I took myself and my new iPhone 3GS out for a two night road trip. The iPhone really is a perfect travel companion. Here's some
travel-specific apps (and hardware) I used:
- Tweetie:
Twitter app
- There's nothing travel-specific about Tweetie except that it's a
really great Twitter app. And Twitter is great when travelling solo.
Keeps you from getting lonely, lets
your friends know where you are, good place to ask advice.
The photo and GPS/maps integration are great for travel notes.
- TripTrack:
all-in-one travel diary
- After my
last trip I wanted a geotagged photo diary. Sadly, TripTrack isn't
good enough. The photos are 240x240 toys, there's no way to put text
annotations in the log, no support for links to hotels, etc. The automatic geotagging is a little
handy, though, and I like the Web presentation. You can see my trip (access code is "p").
- MotionX
GPS: GPS tracker
- The most full-featured of the various iPhone GPS apps I've seen.

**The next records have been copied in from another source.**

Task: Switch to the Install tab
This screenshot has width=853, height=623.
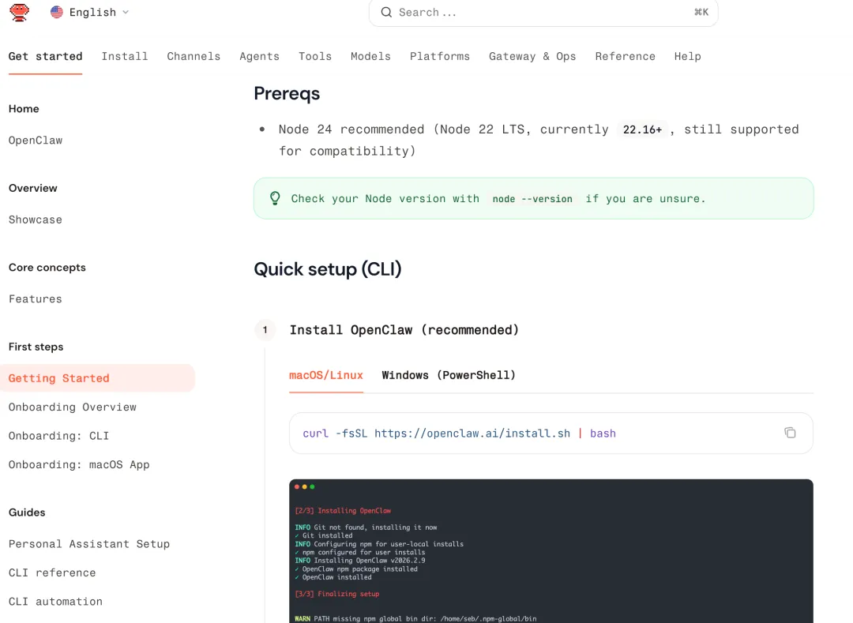Action: 125,56
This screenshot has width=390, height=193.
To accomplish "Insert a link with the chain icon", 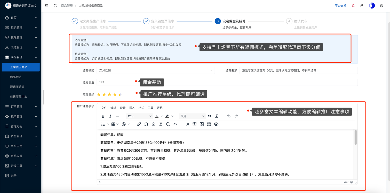I will (x=139, y=124).
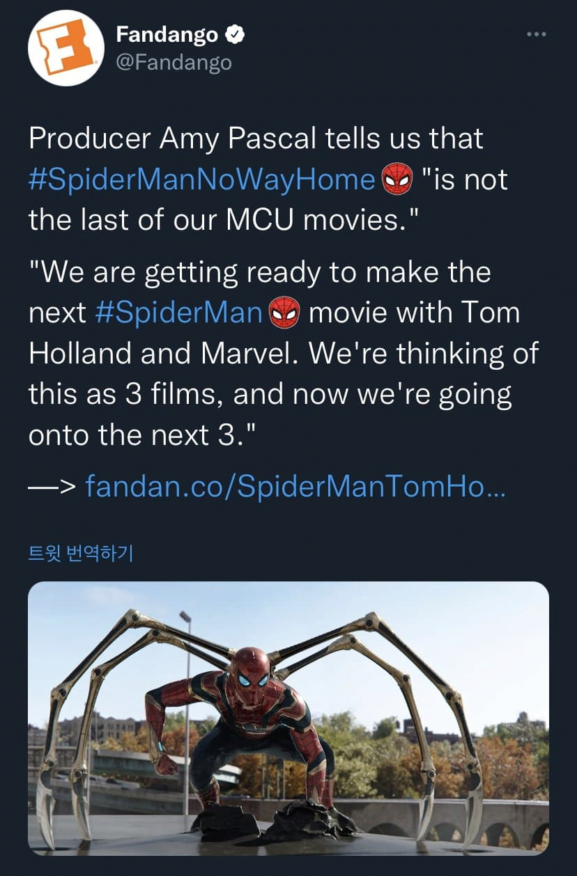This screenshot has width=577, height=876.
Task: Tap the "MCU movies" text line
Action: pos(293,221)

It works great but the GPS tracking mode kills the battery in 90
minutes. What I need is an app that does one GPS sample every 10
minutes.
- Nearby,
Where,
Geopedia,
Yelp:
geosearch
- All of these apps answer the question "what are some interesting
things near me"? It turns out the quality of the database is much more
important than the app itself and so both Nearby and Where are mostly
useless. Geopedia is pretty good in pointing out nearby Wikipedia
articles and Flickr photos, although the new
Geolocation API
means that Safari will do this itself soon. The Yelp app is the big
winner, Yelp's data about restaurants and hotels is
quite good.
- Offmaps: caching for offline
map viewing
- Surprisingly useful; you cache maps when you're on a good
network, then view them offline no matter how crappy the AT&T service is
wherever you happen to be. A full detail map of San Francisco is 130
megs. Like many mapping iPhone maps the data is from OpenStreetMap since the
Google Maps licensing doesn't allow caching.
- Griffin
iTrip Auto FM Transmitter with SmartScan
- FM transmitters are totally sucky, but if your expensive luxury
car doesn't include a $1.99 line-in jack on the car stereo it's the
only practical way to play music from the iPhone. The iTrip seems to
work particularly well as long as you're not in a big city; good
display, easy to use scanner, and the cable doesn't amplify GSM
chatter. Just ignore the dire warnings about airplane mode and
incompatible with the iPhone, it works fine.